YOUR ASSIGNMENT
In full and without alteration, return the records below.

______________________________

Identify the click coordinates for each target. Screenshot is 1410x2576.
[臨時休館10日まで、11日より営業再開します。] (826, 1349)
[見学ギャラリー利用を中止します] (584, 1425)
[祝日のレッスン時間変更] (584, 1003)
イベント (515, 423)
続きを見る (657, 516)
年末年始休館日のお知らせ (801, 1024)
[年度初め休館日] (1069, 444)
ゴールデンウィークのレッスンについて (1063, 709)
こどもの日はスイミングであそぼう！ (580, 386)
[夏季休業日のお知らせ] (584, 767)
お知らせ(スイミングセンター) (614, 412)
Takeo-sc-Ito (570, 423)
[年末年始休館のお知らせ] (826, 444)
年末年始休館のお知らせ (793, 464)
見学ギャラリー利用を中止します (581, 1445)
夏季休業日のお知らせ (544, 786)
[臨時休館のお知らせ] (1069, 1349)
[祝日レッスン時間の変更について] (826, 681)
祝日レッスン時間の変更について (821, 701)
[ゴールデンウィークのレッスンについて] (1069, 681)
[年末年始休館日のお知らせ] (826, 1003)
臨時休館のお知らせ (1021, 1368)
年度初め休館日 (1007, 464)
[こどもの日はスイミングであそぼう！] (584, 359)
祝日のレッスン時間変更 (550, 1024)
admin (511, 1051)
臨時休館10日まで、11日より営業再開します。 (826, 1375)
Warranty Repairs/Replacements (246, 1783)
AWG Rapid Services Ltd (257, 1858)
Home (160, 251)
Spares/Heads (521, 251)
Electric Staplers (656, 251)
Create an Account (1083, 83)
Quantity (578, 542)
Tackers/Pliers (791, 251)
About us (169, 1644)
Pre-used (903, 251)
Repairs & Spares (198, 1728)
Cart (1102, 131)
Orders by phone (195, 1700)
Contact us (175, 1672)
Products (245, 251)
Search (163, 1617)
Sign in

______________________________

TASK OUTPUT
Identify the click coordinates for each target. Screenshot is 1410x2576.
[臨時休館10日まで、11日より営業再開します。] (826, 1349)
[見学ギャラリー利用を中止します] (584, 1425)
[祝日のレッスン時間変更] (584, 1003)
イベント (515, 423)
続きを見る (657, 516)
年末年始休館日のお知らせ (801, 1024)
[年度初め休館日] (1069, 444)
ゴールデンウィークのレッスンについて (1063, 709)
こどもの日はスイミングであそぼう！ (580, 386)
[夏季休業日のお知らせ] (584, 767)
お知らせ(スイミングセンター) (614, 412)
Takeo-sc-Ito (570, 423)
[年末年始休館のお知らせ] (826, 444)
年末年始休館のお知らせ (793, 464)
見学ギャラリー利用を中止します (581, 1445)
夏季休業日のお知らせ (544, 786)
[臨時休館のお知らせ] (1069, 1349)
[祝日レッスン時間の変更について] (826, 681)
祝日レッスン時間の変更について (821, 701)
[ゴールデンウィークのレッスンについて] (1069, 681)
[年末年始休館日のお知らせ] (826, 1003)
臨時休館のお知らせ (1021, 1368)
年度初め休館日 (1007, 464)
[こどもの日はスイミングであそぼう！] (584, 359)
祝日のレッスン時間変更 (550, 1024)
admin (511, 1051)
臨時休館10日まで、11日より営業再開します。 (826, 1375)
Warranty Repairs/Replacements (246, 1783)
AWG Rapid Services Ltd (257, 1858)
Home (160, 251)
Spares/Heads (521, 251)
Electric Staplers (656, 251)
Create an Account (1083, 83)
Quantity (578, 542)
Tackers/Pliers (791, 251)
About us (169, 1644)
Pre-used (903, 251)
Repairs & Spares (198, 1728)
Cart (1102, 131)
Orders by phone (195, 1700)
Contact us (175, 1672)
Products (245, 251)
Search (163, 1617)
Sign in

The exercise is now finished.